Non-zero padded exponent in float string representation after Ryu implementation

After the implementation of the Ryu algorithm for floating point to string conversation (#14084) released on v1.11, the exponent in the scientific notation is no longer zero-padded if it’s a single digit:

# before
printf("%E", 123.45) # => 1.234500E+02
printf("%E", 123.45e15) # => 1.234500E+17
# after
printf("%E", 123.45) # => 1.234500E+2
printf("%E", 123.45e15) # => 1.234500E+17

Is this intended behavior?, because the official and other implementations of Ryu print zero-padded exponents. Additionally, the few existing specs with zero-padded exponents prior to the change were not ported. This change may impact negatively on a library for computational chemistry that I have been working on for many years, where several file formats use the scientific notation with zero-padded exponents in all examples I know. I cannot estimate the true impact of such change as such files are meant to be read by external (sometimes old) analysis and visualization software.

Is there a way to recover the old behavior with some configuration?

Thanks.

1 Like

I would assume this change was probably unintended. It slipped through.

There’s probably no good reason to break the previous behaviour here, especially when apparently everyone else does it that way as well.

1 Like

This was chosen to be consistent with normal float printing, which too didn’t have the extra zero before Dragonbox was ported:

1e-6         # => 1.0e-6
1e-6.to_s    # => "1.0e-6"
1e-6.inspect # => "1.0e-6"

C scanf and strtof do not require the extra zero. Do you have any concrete example of external software that requires it?

I understand that, but I cannot ensure that all software/libraries uses those or similar functions. Computational chemistry software is very heterogeneous, using from Fortran, C/C++ to Python, where many libraries implement their own parsers for speed. As I said, most languages follows the C99 convention with leading zeros in the exponent. It allows nicely aligned numbers, which is useful in my case where these files encode 3D data, thus containing hundreds/thousands of lines. A similar situation was discussed at length in this issue regarding the Toml language.

In any case, the output that Crystal now produces is different than other languages/Ryu implementations, but it should follow the standard. I don’t think that internal consistency with normal float printing if enough of an argument to break the expected scientific notation output. Such difference exists in many languages, where some even print 1e-6 as 0.000001.

If you agree, I’ll open an issue to ask for this change.

The TOML issue is precisely the opposite direction: it accepted e-6, but not e-06. If that issue never got resolved then that’s more the reason we should drop the extra zero.

What I want is evidence that some parser (not stringifer) accepts e-06 but not e-6.

You missed my point about citing that issue. The discussion was focused on that leading zeros in the exponent is a standard that most languages adhere to, and, as I said, it leads to nicely aligned numbers, which is important to my particular case. You also are incorrect because the issue was indeed resolved by PR #676 as of Aug 22, 2019.

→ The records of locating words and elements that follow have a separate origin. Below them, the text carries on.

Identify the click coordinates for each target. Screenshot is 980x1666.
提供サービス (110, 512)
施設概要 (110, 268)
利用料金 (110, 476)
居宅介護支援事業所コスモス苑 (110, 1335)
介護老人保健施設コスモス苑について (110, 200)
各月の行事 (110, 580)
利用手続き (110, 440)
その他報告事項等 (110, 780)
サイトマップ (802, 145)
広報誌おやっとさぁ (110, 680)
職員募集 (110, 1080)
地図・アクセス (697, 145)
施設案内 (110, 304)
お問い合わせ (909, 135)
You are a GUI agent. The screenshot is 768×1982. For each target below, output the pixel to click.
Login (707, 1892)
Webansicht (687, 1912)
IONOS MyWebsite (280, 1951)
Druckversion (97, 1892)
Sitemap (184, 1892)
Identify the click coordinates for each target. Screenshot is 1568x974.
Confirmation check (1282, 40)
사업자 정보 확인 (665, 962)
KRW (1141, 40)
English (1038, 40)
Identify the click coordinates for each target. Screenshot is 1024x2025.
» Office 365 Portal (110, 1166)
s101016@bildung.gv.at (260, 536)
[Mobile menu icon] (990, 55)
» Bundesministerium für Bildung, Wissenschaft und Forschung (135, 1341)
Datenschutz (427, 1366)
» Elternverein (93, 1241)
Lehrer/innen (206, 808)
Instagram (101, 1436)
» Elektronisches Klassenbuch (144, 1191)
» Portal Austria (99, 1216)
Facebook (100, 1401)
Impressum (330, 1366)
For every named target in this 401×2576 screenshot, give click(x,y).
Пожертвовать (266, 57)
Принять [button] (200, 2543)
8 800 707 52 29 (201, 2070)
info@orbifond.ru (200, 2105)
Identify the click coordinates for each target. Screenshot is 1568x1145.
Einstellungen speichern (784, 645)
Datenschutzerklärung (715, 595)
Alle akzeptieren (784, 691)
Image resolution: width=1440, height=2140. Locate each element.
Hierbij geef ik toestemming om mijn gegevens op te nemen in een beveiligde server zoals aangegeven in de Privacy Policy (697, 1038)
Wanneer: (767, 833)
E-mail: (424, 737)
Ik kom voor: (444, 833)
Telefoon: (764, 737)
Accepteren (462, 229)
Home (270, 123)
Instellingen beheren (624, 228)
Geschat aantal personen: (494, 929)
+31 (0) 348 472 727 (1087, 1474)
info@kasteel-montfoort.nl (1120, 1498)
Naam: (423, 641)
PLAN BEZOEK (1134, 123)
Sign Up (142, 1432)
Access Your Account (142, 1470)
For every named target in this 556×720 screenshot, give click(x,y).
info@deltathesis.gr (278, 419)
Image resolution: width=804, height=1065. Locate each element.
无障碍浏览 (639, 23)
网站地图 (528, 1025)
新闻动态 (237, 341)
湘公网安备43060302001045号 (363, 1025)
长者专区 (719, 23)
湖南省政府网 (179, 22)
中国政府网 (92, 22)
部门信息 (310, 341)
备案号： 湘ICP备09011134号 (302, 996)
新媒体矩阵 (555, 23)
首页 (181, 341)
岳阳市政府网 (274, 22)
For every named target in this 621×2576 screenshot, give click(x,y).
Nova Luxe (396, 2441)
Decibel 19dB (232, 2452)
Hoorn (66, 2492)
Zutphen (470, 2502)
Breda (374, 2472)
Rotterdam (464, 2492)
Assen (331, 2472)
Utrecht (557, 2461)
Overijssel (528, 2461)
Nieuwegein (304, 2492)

As you suggested, most software will probably be able to read scientific notation without leading zeros, but I cannot ensure that. Ultimately, the files produce by my software written in Crystal will be different than all other software because of, IMHO, an arbitrary change in the formatting without any discussion nor notice AFAIK (I couldn’t find any comment regarding this in the related issues and PRs).

I cannot provide a concrete example of what you ask because, honestly, I don’t have the time to test every software besides the few I regularly use.

I ask you to reconsider to revert to the previous format as, again, I don’t think that consistency with normal float printing is a compelling reason. I’d go as far as to suggest that the latter should comply with the standard scientific notation, but that’s another topic.

3 Likes

I think that’s the main issue here. #14084 was merly a change of implementation to be native in Crystal. This entailed a change of the printing algorithm, which of course can result in some changes of precision and representation.
But it was not clear that this would also introduce a change in the output format which is effectively independent of the printing algorithm. If it was unavoidable, we could accept such a change. But it is avoidable and unrelated to the change of algorithm.
If we wanted to change this, we should have a discussion about it, considering the consequences. But it wasn’t even obvious that this change took place. There’s no description about it, so it’s undocumented. And in my opinion, unintended.

So I think we should treat this as a regression and revert the format back to leading zero.

3 Likes

Thank you @straight-shoota for agreeing in reverting this unintended change. I’ll open an issue about it.